IRFC tax-free bonds: good for those in higher tax bracket

Anand Kalyanaraman BL Research Bureau | Updated on January 22, 2018 Published on December 07, 2015

The ₹4,532-cr issue opens today; credit rating agencies assign ‘AAA’

After a lull, the fourth tax-free bond issue of 2015 — this time from the Indian Railways Finance Corporation (IRFC) — is opening on Tuesday. IRFC, the financial arm of Indian Railways, is raising ₹4,532 crore through the issue, which has been assigned the highest AAA rating by credit rating agencies.

Forty per cent per cent of the issue is reserved for retail investors (those who invest up to ₹10 lakh).

The issue closes on December 21 but could be closed earlier if fully subscribed.

Day 1 subscription possibility

Going by past experiences this year, the issue could be oversubscribed on the day of opening itself. The bonds will be allotted on first-come-first-served basis. The minimum investment is ₹5,000 (five bonds of ₹1,000 each).

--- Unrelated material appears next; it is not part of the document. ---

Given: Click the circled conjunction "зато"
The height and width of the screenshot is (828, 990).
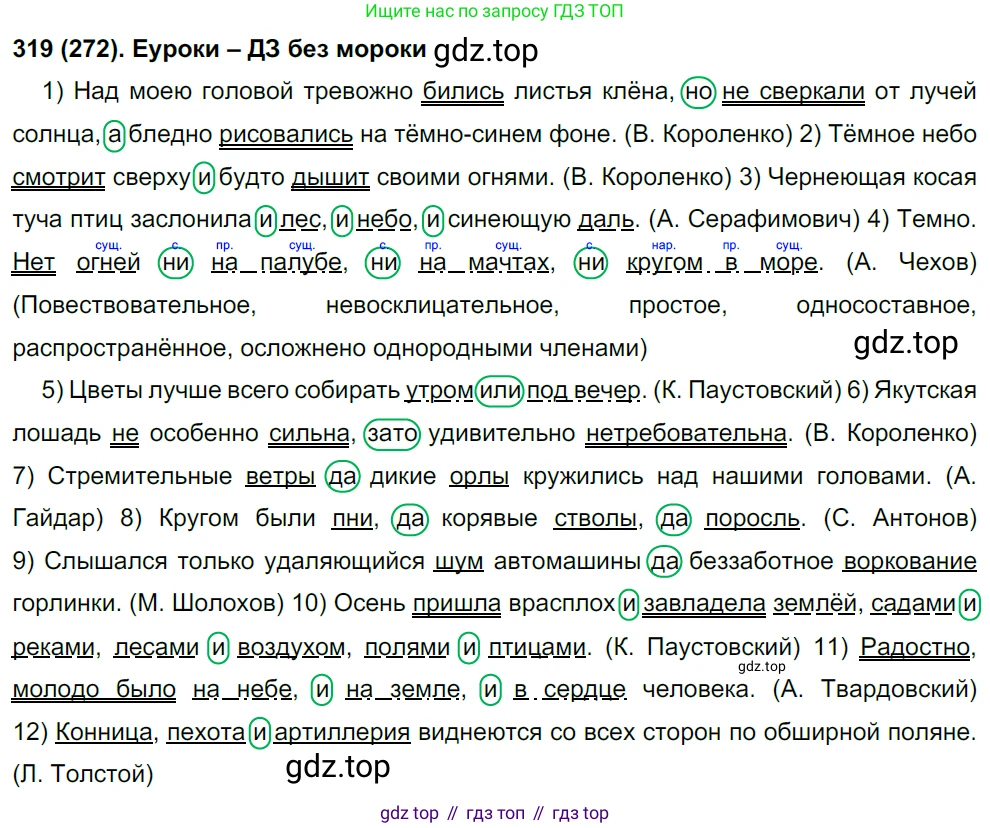Looking at the screenshot, I should 393,434.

IRFC is offering retail investors 7.32 per cent annually on the 10-year bonds, 7.53 per cent on the 15-year bonds and 7.5 per cent on the 20-year bonds. Other investors will get 0.25 percentage points less across tenures. Interest will be paid out annually and is exempt from tax.

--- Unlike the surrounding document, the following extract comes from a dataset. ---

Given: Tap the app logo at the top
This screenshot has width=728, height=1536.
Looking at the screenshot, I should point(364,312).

The rates offered by IRFC’s tax-free bonds are higher than those offered in the previous issue by REC. That’s because the G-Sec yield to which the rates of tax-free bond issues are linked have moved up over the past month.

This is in anticipation of the US Fed raising rates in its upcoming meeting. But once the US Fed rate hike suspense is out of the way, the G-Sec yield in India may moderate over the coming week thanks to favourable conditions in the domestic economy. So, it makes sense to invest in IRFC’s bonds rather than wait for future bond issues.

Good for 20% plus slab

Investors in the higher tax slabs seeking safe, long-term options can subscribe to the bonds. One, the ‘AAA’ rating means highest safety. Next, the bonds score over bank deposits that at best give about 6 per cent post-tax returns for investors in the 30 per cent tax slab and about 7 per cent for investors in the 20 per cent tax bracket. Investors in the 10 per cent slab though, can skip the IRFC bond issue since bank deposits could still give better post-tax returns.

Those in the higher tax slabs can choose IRFC’s 15-year bond which carries the highest rate (7.53 per cent for retail investors). This rate is, in fact, the same high rate offered by the first tax-free bond issue this year — that of NTPC.

But first, set aside ₹1.5 lakh for investing in PPF, which offers a superior 8.7 per cent tax-free return, compounded annually, and also gives a tax break under Section 80C (unlike tax-free bonds).